* WHAT IS REQUIRED *
List every musical instrument named in the passage about the queen's court below.

* EXTRACT TO READ *
* * *
The young nobility who had formed great expectations of the splendor and gaiety that were to result, as they thought, from the establishment of a new court with a young couple at the head of it, were miserably disappointed that pleasure alone was not the deity enshrined in the royal dwelling. To the queen's palace they gave the name of Holyrood House, intending to denote thereby that it was the mere abode of chill, gloom, and meanness. But, be this as it may, the English court was now the only court in Europe at which vice was discountenanced, and virtue set as an example, and insisted on in others. With respect to the routine followed there, it certainly lacked excitement, but was hardly the worse for that. The queen passed most of her mornings in receiving instructions from Dr. Majendie in the English tongue. She was an apt scholar, improved rapidly, and though she never spoke or wrote with exceeding elegance, yet she learned to justly appreciate our best authors, and was remarkable for the perfection of taste and manner with which she read aloud. Needle-work followed study, and

exercise followed needle-work. The queen usually rode or walked in company with the king, till dinner-time; and in the evening she played on the harpsichord, or sang aloud,—and this she could do almost en artiste; or she took share in a homely game at cribbage, and closed the innocently spent day with a dance. "And so to bed," as Mr. Pepys would say, without supper.

The routine was something changed when her majesty's brother, Prince Charles of Strelitz, became a visitor at the English court in February, 1762. He was a prince short of stature, but wellmade, had fine eyes and teeth, and a very persuasive way with him. So persuasive indeed, that he at one time contrived to express from the king 30,000l. out of the civil list revenue, to pay the debts the prince had contracted with German creditors.

In the meantime, matters of costume, as connected with court etiquette, were not considered beneath her majesty's notice. Her birth-day was kept on the 18th of January, to make it as distinct as possible from the king's kept in June, and to encourage both winter and summer fashions. For the latter anniversary a dress was instituted of "stiff-bodied gowns and bare shoulders ;" and invented, it was said, " to thin the drawing-room." "It will be warmer, I hope," says Walpole, in March, "by the king's birth-day, or the old ladies will catch their deaths. What dreadful discoveries will be made both on fat and lean! I recommend to you, the idea of Mrs. Cavendish, when half stark!" The queen's drawingrooms however were generally crowded by the ladies, and no wonder, when seventeen English and Scotch, unmarried, dukes might be counted at them. The especial birth-day drawing-room on the anniversary of the king's natal day was, however, ill attended, less on the king's account than on that of his minister, Lord Bute. Meanwhile, court was made to the queen by civilities shown to a second brother who had come over to visit her, allured by affection, and the success which had attended the elder brother. Lady Northumberland's fète to this wandering prince was a "pompous festine;" "not only the whole house, but the garden was illuminated, and was quite a fairy scene. Arches and pyramids of light alternately surrounded the enclosure; a diamond necklace of lamps edged the rails and descent, with a spiral obelisk of candles on each hand;

and dispersed over the lawn with little bands of kettle-drums, clarinets, fifes, &c., and the lovely moon who came without a card.” But the great event of the year was the birth of the heir-appa

rent.
* * *
* SUPPLIED DATA *
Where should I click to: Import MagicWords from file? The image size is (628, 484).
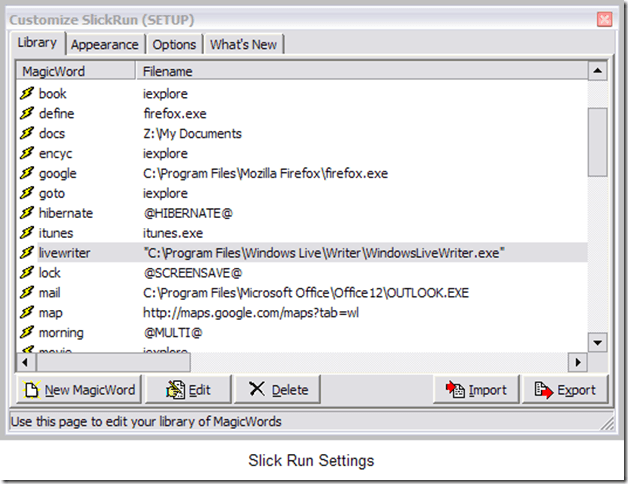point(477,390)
* * *
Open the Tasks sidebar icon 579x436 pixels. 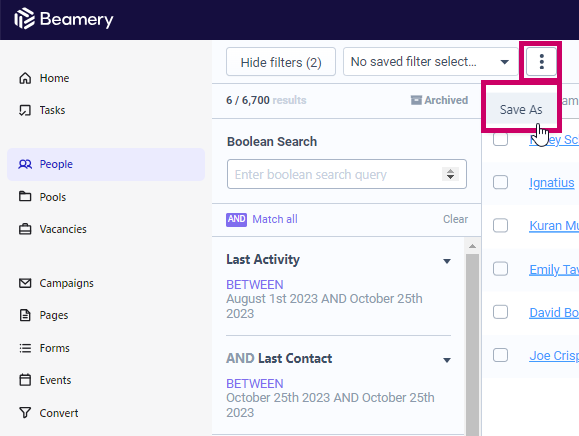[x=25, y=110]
* * *
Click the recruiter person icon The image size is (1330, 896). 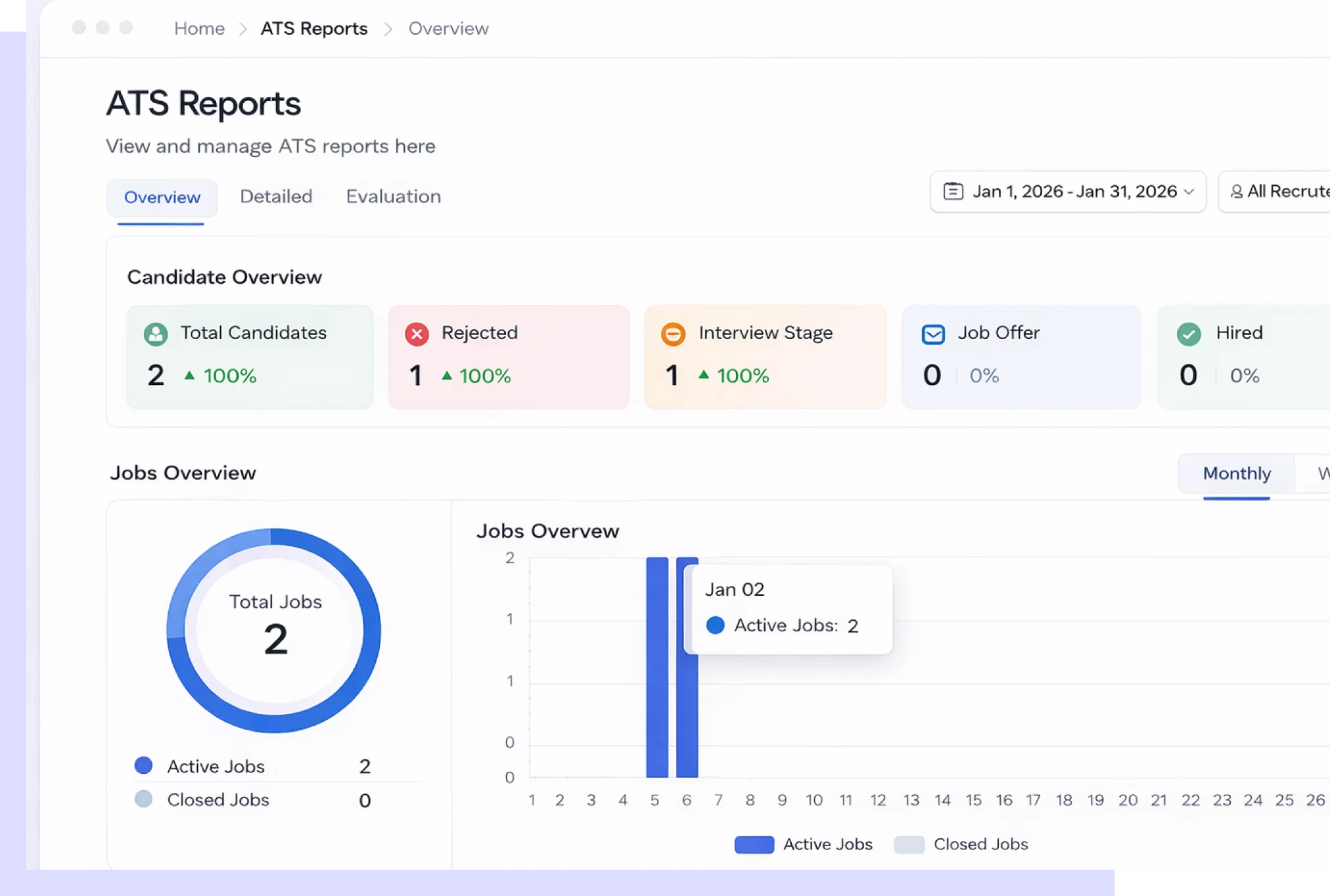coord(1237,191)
* * *
* SOLUTION TO THE PROBLEM *
harpsichord, kettle-drums, clarinets, fifes